**What is needed**: Write out the data again in full, keeping every character the same.
*** Data for this exercise Section Begins ***
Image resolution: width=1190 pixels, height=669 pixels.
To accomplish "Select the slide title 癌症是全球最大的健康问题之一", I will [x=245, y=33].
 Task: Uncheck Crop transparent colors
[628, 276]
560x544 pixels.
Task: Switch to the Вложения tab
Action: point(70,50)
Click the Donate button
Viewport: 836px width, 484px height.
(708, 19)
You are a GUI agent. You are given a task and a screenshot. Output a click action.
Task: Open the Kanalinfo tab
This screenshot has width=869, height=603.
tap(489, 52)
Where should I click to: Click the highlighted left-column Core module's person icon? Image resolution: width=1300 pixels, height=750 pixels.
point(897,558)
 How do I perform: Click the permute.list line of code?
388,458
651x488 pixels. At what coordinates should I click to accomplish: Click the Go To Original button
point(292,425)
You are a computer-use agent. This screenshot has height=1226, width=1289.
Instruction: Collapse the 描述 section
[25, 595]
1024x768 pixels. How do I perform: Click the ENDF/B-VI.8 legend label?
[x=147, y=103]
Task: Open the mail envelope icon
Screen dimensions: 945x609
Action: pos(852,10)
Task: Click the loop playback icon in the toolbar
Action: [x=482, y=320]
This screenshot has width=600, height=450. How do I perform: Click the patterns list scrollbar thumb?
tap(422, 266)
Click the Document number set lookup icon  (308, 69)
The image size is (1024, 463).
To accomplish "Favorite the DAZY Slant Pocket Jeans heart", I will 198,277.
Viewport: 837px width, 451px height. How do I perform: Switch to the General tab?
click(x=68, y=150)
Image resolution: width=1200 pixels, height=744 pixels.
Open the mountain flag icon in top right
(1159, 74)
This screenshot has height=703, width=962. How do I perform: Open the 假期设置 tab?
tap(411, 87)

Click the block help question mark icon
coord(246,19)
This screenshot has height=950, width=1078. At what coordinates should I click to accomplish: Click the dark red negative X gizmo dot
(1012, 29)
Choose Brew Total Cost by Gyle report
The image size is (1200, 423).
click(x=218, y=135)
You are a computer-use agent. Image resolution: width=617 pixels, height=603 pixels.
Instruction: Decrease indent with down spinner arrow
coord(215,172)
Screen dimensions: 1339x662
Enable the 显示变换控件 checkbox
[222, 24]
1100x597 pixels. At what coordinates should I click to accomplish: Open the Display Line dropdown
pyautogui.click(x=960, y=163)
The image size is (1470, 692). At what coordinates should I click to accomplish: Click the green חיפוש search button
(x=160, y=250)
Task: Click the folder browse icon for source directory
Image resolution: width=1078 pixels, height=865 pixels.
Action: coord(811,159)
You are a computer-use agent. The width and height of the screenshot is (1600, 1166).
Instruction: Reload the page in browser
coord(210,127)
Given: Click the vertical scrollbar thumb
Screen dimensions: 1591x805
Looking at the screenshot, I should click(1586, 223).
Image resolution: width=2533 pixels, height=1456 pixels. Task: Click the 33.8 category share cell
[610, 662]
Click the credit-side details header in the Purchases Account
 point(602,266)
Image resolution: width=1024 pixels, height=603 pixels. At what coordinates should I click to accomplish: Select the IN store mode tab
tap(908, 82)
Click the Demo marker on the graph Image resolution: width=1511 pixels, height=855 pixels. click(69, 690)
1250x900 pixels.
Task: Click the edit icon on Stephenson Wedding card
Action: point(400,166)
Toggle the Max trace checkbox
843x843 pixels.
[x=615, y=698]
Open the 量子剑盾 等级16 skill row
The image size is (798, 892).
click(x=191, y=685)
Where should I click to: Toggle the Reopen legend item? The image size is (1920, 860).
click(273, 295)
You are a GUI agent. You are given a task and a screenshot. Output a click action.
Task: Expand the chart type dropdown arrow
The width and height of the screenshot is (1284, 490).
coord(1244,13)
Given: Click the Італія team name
*** Data for this exercise Section Ends ***
**Output of the exercise**:
Image resolution: width=1190 pixels, height=669 pixels.
To accomplish "Select the slide title 癌症是全球最大的健康问题之一", I will [x=245, y=33].
 Task: Uncheck Crop transparent colors
[628, 276]
560x544 pixels.
Task: Switch to the Вложения tab
Action: point(70,50)
Click the Donate button
Viewport: 836px width, 484px height.
(708, 19)
You are a GUI agent. You are given a task and a screenshot. Output a click action.
Task: Open the Kanalinfo tab
This screenshot has width=869, height=603.
tap(489, 52)
Where should I click to: Click the highlighted left-column Core module's person icon? Image resolution: width=1300 pixels, height=750 pixels.
point(897,558)
 How do I perform: Click the permute.list line of code?
388,458
651x488 pixels. At what coordinates should I click to accomplish: Click the Go To Original button
point(292,425)
You are a computer-use agent. This screenshot has height=1226, width=1289.
Instruction: Collapse the 描述 section
[25, 595]
1024x768 pixels. How do I perform: Click the ENDF/B-VI.8 legend label?
[x=147, y=103]
Task: Open the mail envelope icon
Screen dimensions: 945x609
Action: pos(852,10)
Task: Click the loop playback icon in the toolbar
Action: [x=482, y=320]
This screenshot has width=600, height=450. How do I perform: Click the patterns list scrollbar thumb?
tap(422, 266)
Click the Document number set lookup icon  (308, 69)
The image size is (1024, 463).
To accomplish "Favorite the DAZY Slant Pocket Jeans heart", I will 198,277.
Viewport: 837px width, 451px height. How do I perform: Switch to the General tab?
click(x=68, y=150)
Image resolution: width=1200 pixels, height=744 pixels.
Open the mountain flag icon in top right
(1159, 74)
This screenshot has height=703, width=962. How do I perform: Open the 假期设置 tab?
tap(411, 87)

Click the block help question mark icon
coord(246,19)
This screenshot has height=950, width=1078. At what coordinates should I click to accomplish: Click the dark red negative X gizmo dot
(1012, 29)
Choose Brew Total Cost by Gyle report
The image size is (1200, 423).
click(x=218, y=135)
You are a computer-use agent. Image resolution: width=617 pixels, height=603 pixels.
Instruction: Decrease indent with down spinner arrow
coord(215,172)
Screen dimensions: 1339x662
Enable the 显示变换控件 checkbox
[222, 24]
1100x597 pixels. At what coordinates should I click to accomplish: Open the Display Line dropdown
pyautogui.click(x=960, y=163)
The image size is (1470, 692). At what coordinates should I click to accomplish: Click the green חיפוש search button
(x=160, y=250)
Task: Click the folder browse icon for source directory
Image resolution: width=1078 pixels, height=865 pixels.
Action: coord(811,159)
You are a computer-use agent. The width and height of the screenshot is (1600, 1166).
Instruction: Reload the page in browser
coord(210,127)
Given: Click the vertical scrollbar thumb
Screen dimensions: 1591x805
Looking at the screenshot, I should click(1586, 223).
Image resolution: width=2533 pixels, height=1456 pixels. Task: Click the 33.8 category share cell
[610, 662]
Click the credit-side details header in the Purchases Account
 point(602,266)
Image resolution: width=1024 pixels, height=603 pixels. At what coordinates should I click to accomplish: Select the IN store mode tab
tap(908, 82)
Click the Demo marker on the graph Image resolution: width=1511 pixels, height=855 pixels. click(69, 690)
1250x900 pixels.
Task: Click the edit icon on Stephenson Wedding card
Action: point(400,166)
Toggle the Max trace checkbox
843x843 pixels.
[x=615, y=698]
Open the 量子剑盾 等级16 skill row
The image size is (798, 892).
click(x=191, y=685)
Where should I click to: Toggle the Reopen legend item? The image size is (1920, 860).
click(273, 295)
You are a GUI agent. You are given a task and a screenshot. Output a click action.
Task: Expand the chart type dropdown arrow
The width and height of the screenshot is (1284, 490).
coord(1244,13)
Given: Click the Італія team name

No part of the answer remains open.